The review evaluated microbiome and clinical strains of Enterococcus faecalis and Enterococcus faecium, including multidrug-resistant isolates from hospitalized patients. These strains originated from the gastrointestinal microbiome, bloodstream, and infection sites. The review examined Enterococcus populations that developed resistance through genetic mutation, horizontal gene transfer, and environmental selection within microbiome and clinical settings.
What were the most important findings?
Enterococcus developed resistance through genetic plasticity, allowing survival, microbiome dominance, and infection persistence. Major microbial associations included increased abundance of multidrug-resistant Enterococcus in the gut microbiome following antibiotic exposure. Enterococcus acquired resistance genes through mobile genetic elements and modified antibiotic targets such as penicillin-binding proteins and ribosomal RNA. Vancomycin resistance occurred through replacement of D-Ala-D-Ala with D-Ala-D-Lac in the cell wall, reducing antibiotic binding by up to 1000-fold. Enterococcus also activated stress response pathways and altered membrane phospholipid composition to resist daptomycin. Efflux pumps, enzymatic drug inactivation, and target modification further increased resistance. Antibiotic exposure enabled Enterococcus to expand in the microbiome, outcompete other microbes, and disseminate systemically, making Enterococcus a reservoir of antibiotic resistance genes transferable to other pathogens.

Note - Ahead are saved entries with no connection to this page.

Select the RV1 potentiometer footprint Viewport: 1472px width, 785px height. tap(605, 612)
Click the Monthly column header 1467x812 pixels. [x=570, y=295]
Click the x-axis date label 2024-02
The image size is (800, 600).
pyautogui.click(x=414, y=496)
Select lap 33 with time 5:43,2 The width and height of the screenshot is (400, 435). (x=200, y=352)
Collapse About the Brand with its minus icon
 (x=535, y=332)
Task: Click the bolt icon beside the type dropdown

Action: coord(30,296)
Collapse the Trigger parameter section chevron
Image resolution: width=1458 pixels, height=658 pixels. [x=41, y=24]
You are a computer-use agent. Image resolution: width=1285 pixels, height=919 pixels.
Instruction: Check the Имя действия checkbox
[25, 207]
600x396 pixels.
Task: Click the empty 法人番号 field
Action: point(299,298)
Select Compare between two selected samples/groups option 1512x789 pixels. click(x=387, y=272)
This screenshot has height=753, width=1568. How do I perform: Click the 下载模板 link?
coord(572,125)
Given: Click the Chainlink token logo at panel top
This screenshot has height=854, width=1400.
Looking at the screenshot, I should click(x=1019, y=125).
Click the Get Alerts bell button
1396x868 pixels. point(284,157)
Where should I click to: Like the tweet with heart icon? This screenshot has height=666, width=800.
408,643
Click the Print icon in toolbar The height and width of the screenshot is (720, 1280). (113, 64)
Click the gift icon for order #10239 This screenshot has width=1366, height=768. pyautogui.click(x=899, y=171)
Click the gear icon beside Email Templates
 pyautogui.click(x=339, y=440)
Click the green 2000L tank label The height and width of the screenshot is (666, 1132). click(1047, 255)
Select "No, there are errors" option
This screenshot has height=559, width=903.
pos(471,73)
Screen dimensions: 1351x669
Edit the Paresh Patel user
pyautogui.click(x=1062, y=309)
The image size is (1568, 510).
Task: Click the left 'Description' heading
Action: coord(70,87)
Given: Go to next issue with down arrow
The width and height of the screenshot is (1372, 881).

What are the greatest implications of this review?
This review showed that Enterococcus expansion represents a microbiome signature of antibiotic exposure and infection risk. Genetic adaptation enables microbiome dominance, resistance development, and systemic infection. Enterococcus functions as a reservoir of resistance genes and contributes to antimicrobial resistance spread, making microbiome monitoring and targeted therapy critical for infection prevention.
Enterococcus faecalis
Enterococcus faecalis is a gut‑adapted, Gram‑positive, non‑spore‑forming facultative anaerobe that becomes an important opportunistic pathogen in healthcare when host barriers are breached or antibiotics select for enterococcal overgrowth. Its clinical impact is driven more by persistence, adhesion, and biofilm biology, quorum‑regulated secreted effectors (fsr‑controlled gelatinase GelE), and high genome plasticity than by a broad repertoire of classical tissue‑destroying toxins. Antimicrobial decision‑making must account for the intrinsic poor activity of cephalosporins, the potential for transferable glycopeptide resistance mediated by van gene clusters, and the need for regimen selection in endocarditis that respects synergy/tolerance and local high‑level aminoglycoside resistance patterns.